▶ [EXERCISE DIRECTIONS]: How many lines in the material below contain the string "width"? Case matters, so reply with the number alone.

▶ [RECORDED INFORMATION]:
....

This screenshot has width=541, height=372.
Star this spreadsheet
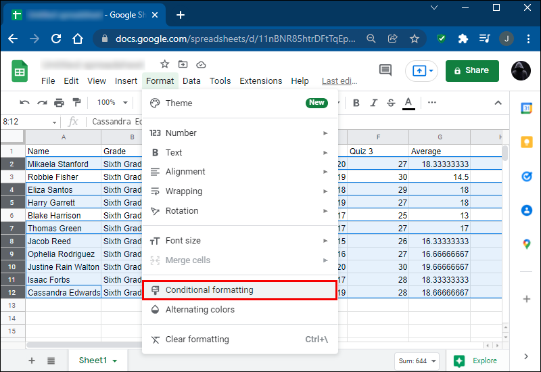click(x=165, y=64)
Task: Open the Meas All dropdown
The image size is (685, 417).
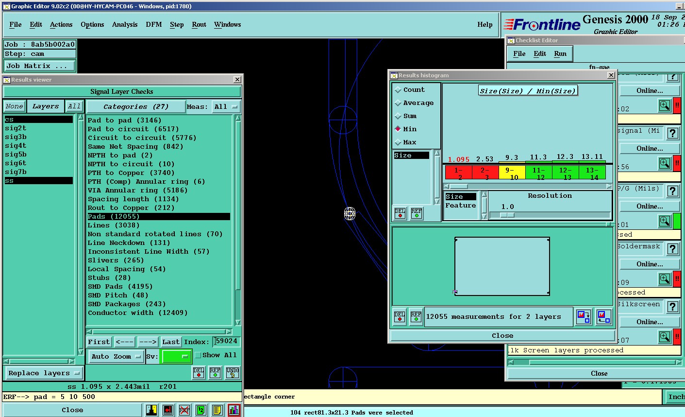Action: coord(226,107)
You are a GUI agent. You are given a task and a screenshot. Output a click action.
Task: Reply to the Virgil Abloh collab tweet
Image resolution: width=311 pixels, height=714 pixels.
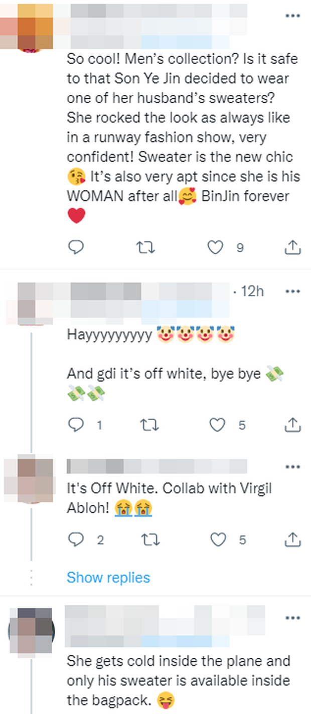75,540
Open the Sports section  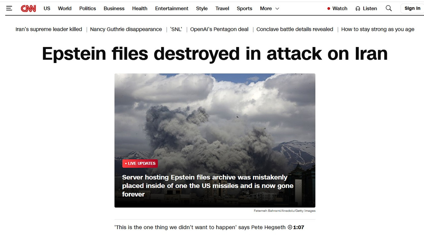pos(244,8)
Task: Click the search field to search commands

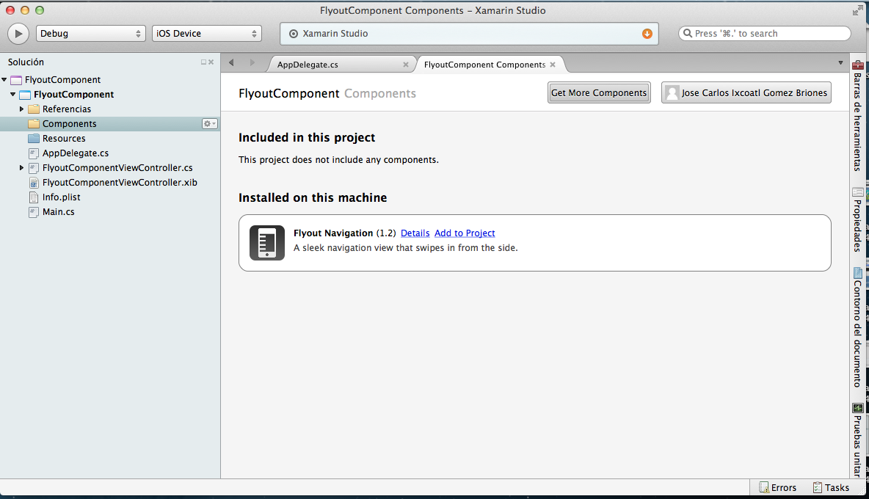Action: coord(763,33)
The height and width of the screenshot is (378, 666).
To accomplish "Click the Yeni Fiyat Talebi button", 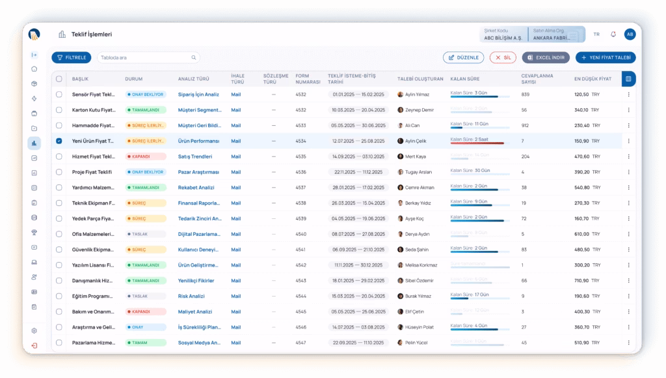I will [605, 57].
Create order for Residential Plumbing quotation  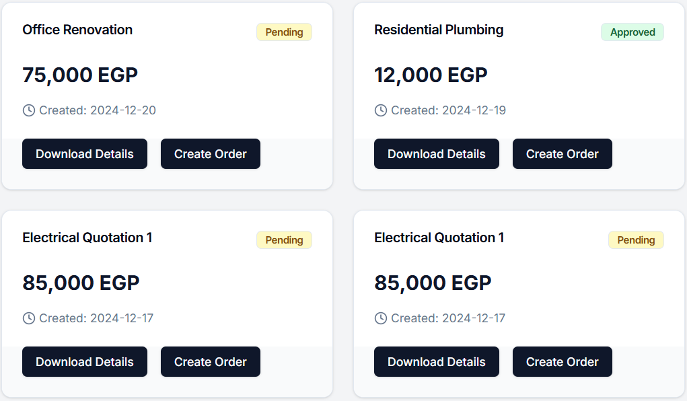pyautogui.click(x=563, y=154)
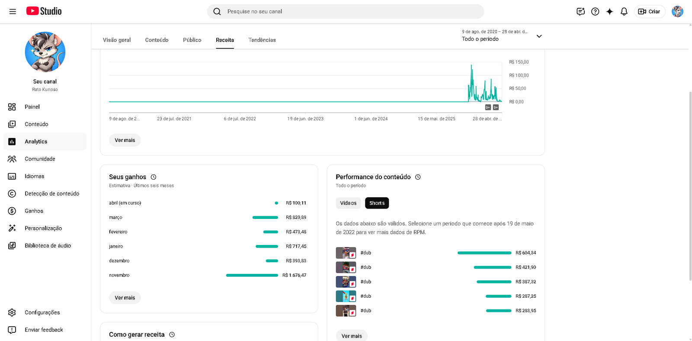Screen dimensions: 692x341
Task: Click the Criar create button
Action: pos(650,12)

....

▶ [ANSWER BELOW]: 3